Angelo Hulshout is an experienced independent software craftsman and a member of the Brainport High Tech Software Cluster.

19 October 2022

Angelo Hulshout has the ambition to bring the benefits of production agility to the market and set up a new business around that. He explains how a software engineering practice can help.

What happened back then? How often haven’t you asked this question after discovering a problem that was caused by something that happened way back in the past? To get an answer, it would help a lot to have data available from the time the problem occurred. However, as I explained in an earlier article, it’s not easy to collect the right data without drowning in a sea of seemingly unrelated data.

In that article, I examined the issue from two sides. I looked at the available technology to collect data and the fact that this collection should be done ‘wisely.’ I didn’t go into the possible ways to do the latter and avoid getting too much or the wrong data. Here, I’m going to fill in that gap by putting something in between the functional need to gather data and the technologies to do the collecting – some software engineering practices.

Technologist hat

We can collect data on all levels of factory operation: on the machine control level, we can get it from our PLCs or other controllers, on the process control level from the MES system and on the factory level from the relevant parts of the ERP system. All of these are connected to a network, so the data is relatively easy to access. We can use dedicated interfaces or just read directly from the databases of the systems.

We can analyze the data on the fly or gather it in a central place and optimize it for further analysis. Data scientists (specialists in gathering and analyzing data) call this last activity “data cleaning” or “data optimization.” For cleaning, analyzing and reporting, lots of different software solutions are available. If a commercial or open-source application can’t help us, we can always write our own using one of the many data science development kits.

Still, having these opportunities circumvents the real question: how can we reduce the amount of data we gather to just what we need? The short answer is that we can’t, simply because we don’t know what data we may need at a given point in the future. However, we can increase the chance that we have the right data without just randomly collecting everything.

To achieve this, we have to take a step back and take off our technologist hats for a little while. After all, when operators or managers in a factory wonder “What happened there?” they’re most likely not thinking about what exactly the hardware or software was doing. Instead, their main concern is whether somebody made a mistake, whether the temperature in a silo was too high or maybe a delivery of materials didn’t arrive.

Although these are completely different examples, relating to completely different processes or parts of the factory, they do have something in common. They’re events that occur in the factory. In this case, events of the form “something went wrong.” There are also events of the type “a planned or controlled action was completed,” which occur when a step in a process or procedure has been carried out. It’s these events that can help us filter out the relevant data.

Event sourcing

If you go to the app or website of your bank and open your account overview, you’ll see the current balance and the most recent transactions. Each transaction is an event resulting in a change in your account balance. This delta is positive when money was added and negative when money was withdrawn. With each transaction, there’s an indication of the delta, a timestamp and the identification of the other party involved. Basically, this is all we need to keep track of what’s going on in our bank account.
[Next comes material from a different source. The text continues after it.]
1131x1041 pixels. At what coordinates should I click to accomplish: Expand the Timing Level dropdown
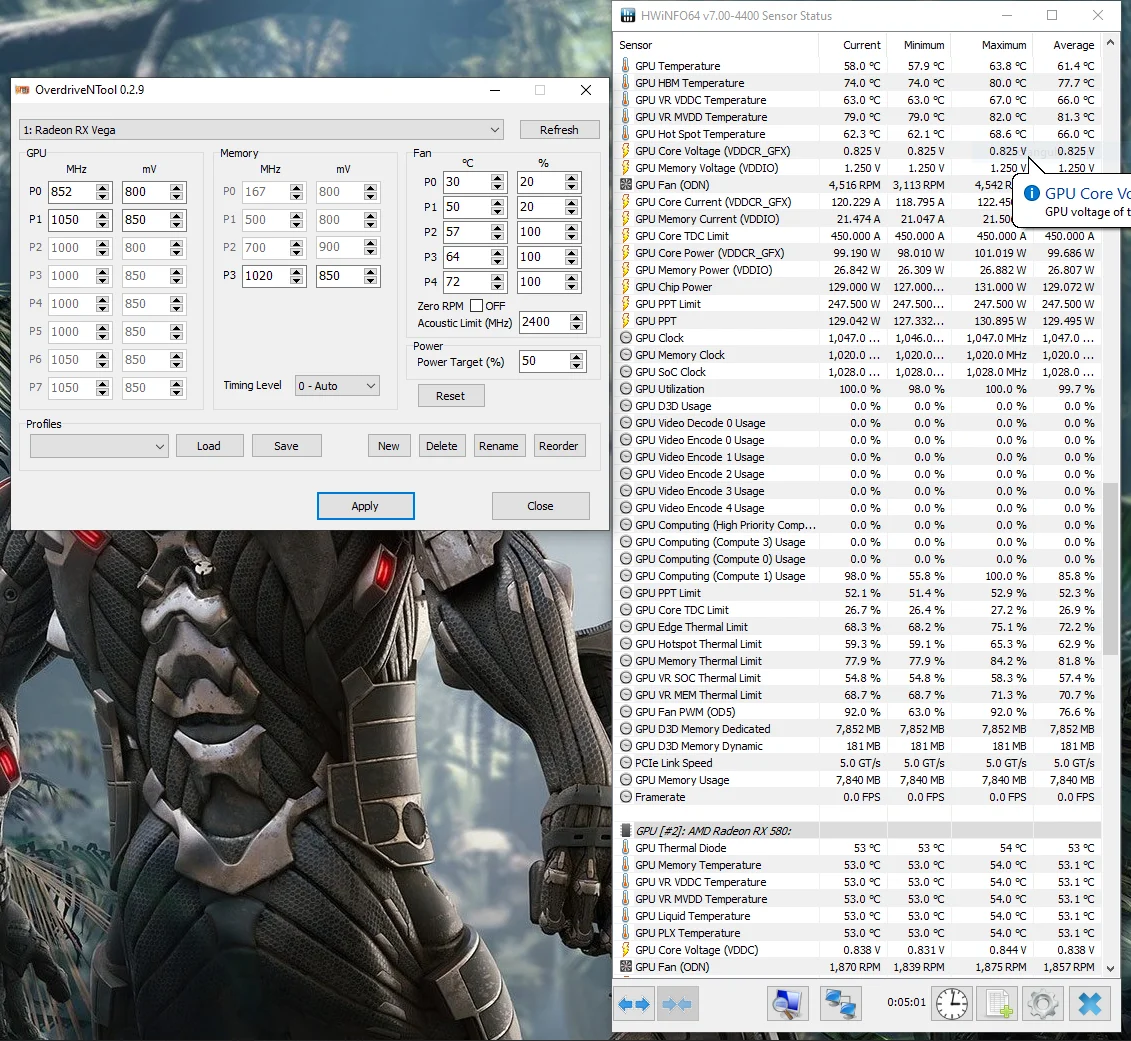coord(337,385)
Event sourcing is a software architecture pattern based on this idea. Actually, it’s based on the invention of double-entry accounting by the 15th-century Italian mathematician Luca Pacioli. He was the first to register transactions in a bank or any other business, next to the current balance – hence the term “double entry.”
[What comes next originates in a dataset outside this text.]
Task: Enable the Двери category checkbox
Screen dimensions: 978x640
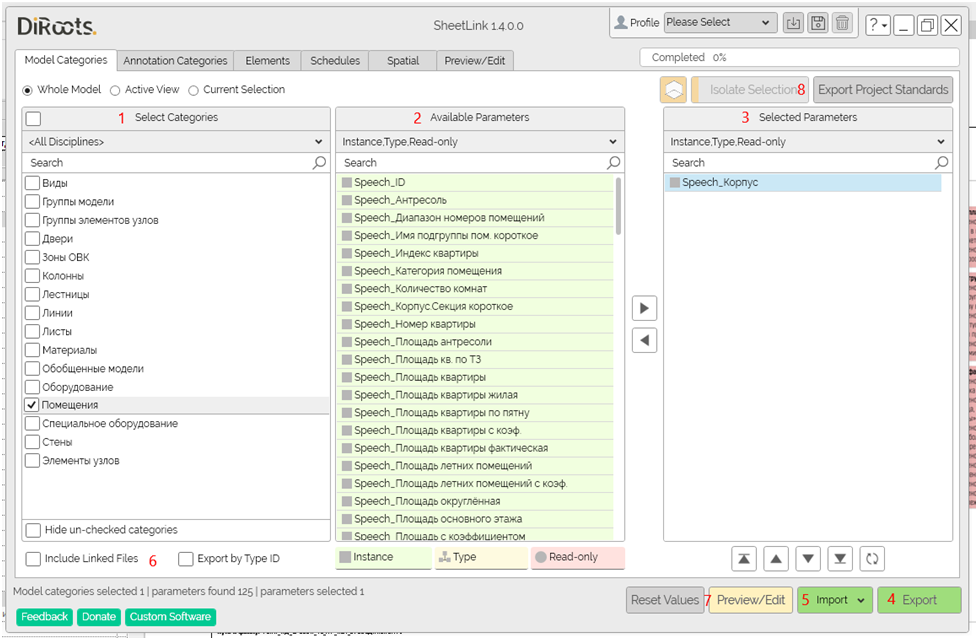Action: pos(33,239)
In event sourcing, the focus is on the transaction side of this approach. Instead of the state of an object, only state changes are stored. For a production order, that could lead to the order being registered, then scheduled, then produced, then stored in the warehouse and finally shipped. Starting from when the system was first turned on, the current state can be calculated by adding up all transactions.
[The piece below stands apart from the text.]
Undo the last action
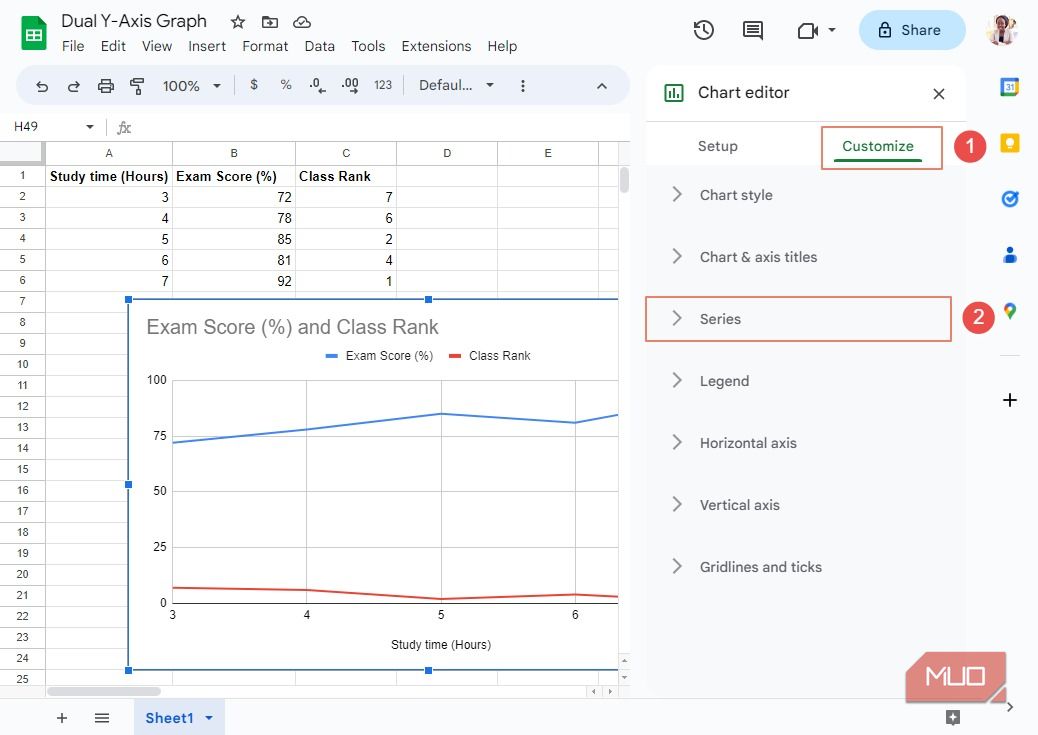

For smart-industry projects, event sourcing seems a very useful approach. It opens up a way to collect data for problem analysis as well as for setting up a process of continuous evaluation and improvement. This is what we try to achieve for our customers at Shinchoku.

We can use the approach for each object, whether it’s a production order, a product recipe or a transport document. We need to do two things to make this work. First of all, identify which events are important for the people running the factory. Second, determine what information should be included with each event to make storing it useful. Some data is needed for problem analysis; for continuous improvement, something more may be needed. The essence is that we stop collecting seemingly random data items at regular time intervals, as still happens a lot in practice, especially at the PLC and MES levels. Instead, we start collecting data in the form of meaningful event traces.

Angelo Hulshout current state
Current-state registration in an MES system gives us only the current status and no history of the production order.
Angelo Hulshout event sourcing
With event data, we can reconstruct the state of the production order at any given point in time.


Although ERP and MES systems are written by software people, not all of them implement event sourcing. In fact, most don’t. Most systems are built in the ‘traditional’ way, around a database showing the current state of every object instead of the full history. Some features come close but don’t completely fulfill our needs. For example, most ERP systems have an audit module that can be enabled for financial functions. Also, MES systems in some branches, like food production, often keep track of how ingredient mixes are produced, because of traceability requirements.

To apply event sourcing in combination with these systems, we’ll have to have a look at how to interface with them and collect the appropriate event data. This is not impossible, and I expect that at some point, we’ll have standardized interfaces for it. With the 10+-year life span of MES and ERP systems, it will take a while before it’s common practice, though.

There’s also the issue of deltas versus the current state on the PLC level. PLCs are used to control machines and gather data from sensors that are integrated with those machines. By nature, sensors give absolute, current values instead of deltas.

This is something we can handle easily. It’s not in line with the ‘rules’ of event sourcing, but if we have the absolute values and related timestamps, in an analysis we can always calculate the deltas ourselves. On top of that, looking at what operators and managers want to know, there’s no need to collect sensor data continuously. Getting operational information like “set temperature reached” or “safety boundary on power exceeded,” accompanied by a timestamp and some other relevant data, may be more useful in a lot of cases.

Finally, recalculating the current state from a lot of past events may become time consuming. If an object has a long life cycle (machines may remain switched on for weeks or months), it’s something we probably want to avoid. Event sourcing solves this by creating snapshots of the current state at regular intervals. This allows us to only take into account the events occurring after the last baseline when calculating the current state. In a manufacturing environment with pre-existing MES and ERP systems, this is less of an issue. Since these systems are usually based on the current state, we already have a snapshot at all times. In fact, combining this with event sourcing would be closer to double-entry accounting than plain event sourcing.

Work in progress

This idea isn’t new, but it’s not widely implemented yet. In many cases, companies working on smart-industry solutions have already achieved a certain level of digitalization, including MES and ERP systems based on the current state. There, data cleaning before analysis is the chosen option because it’s often faster to implement than event sourcing inside or on top of existing systems. In more greenfield environments like the ones we find at SME manufacturers that are only making their first digitalization steps, it could work out very well.

Edited by Nieke Roos